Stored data
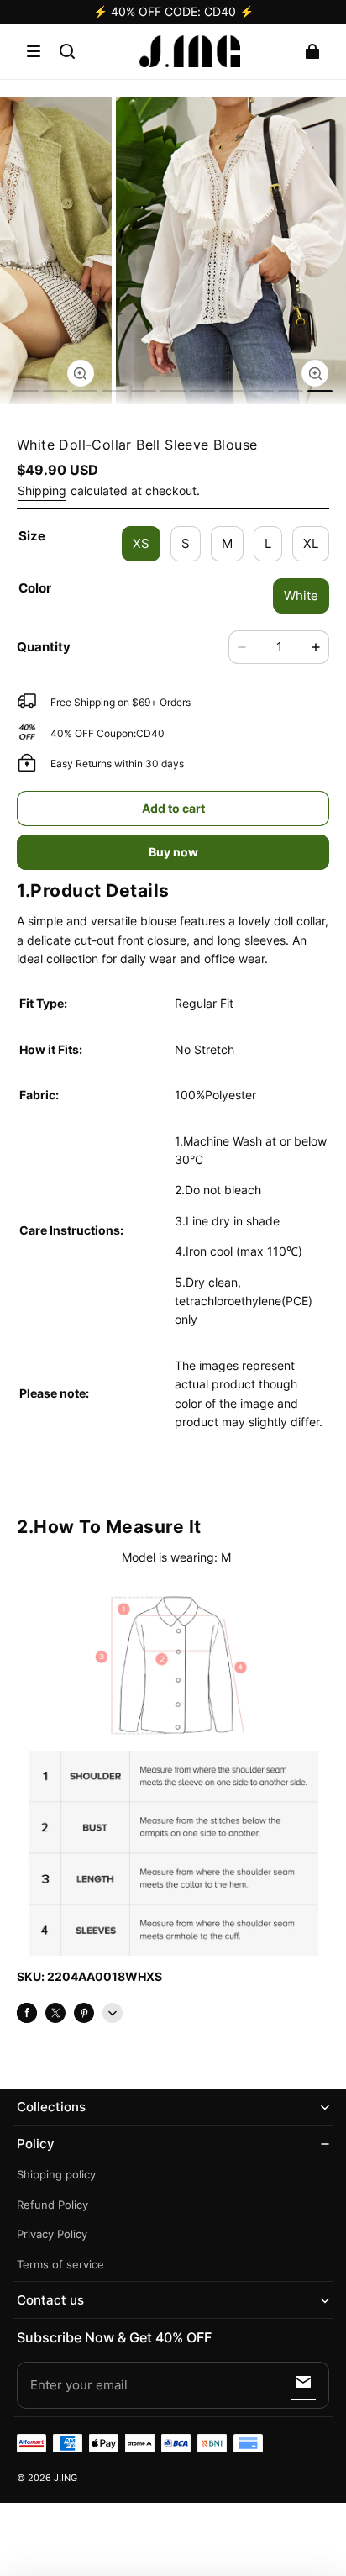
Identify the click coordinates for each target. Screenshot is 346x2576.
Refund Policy (52, 2205)
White (301, 595)
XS (141, 543)
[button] (33, 51)
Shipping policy (56, 2174)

TASK GOAL: Leave the images out and print each entry exactly.

EXERCISE ANSWER:
Identify the click coordinates for each target. Screenshot is 346x2576.
Refund Policy (52, 2205)
White (301, 595)
XS (141, 543)
[button] (33, 51)
Shipping policy (56, 2174)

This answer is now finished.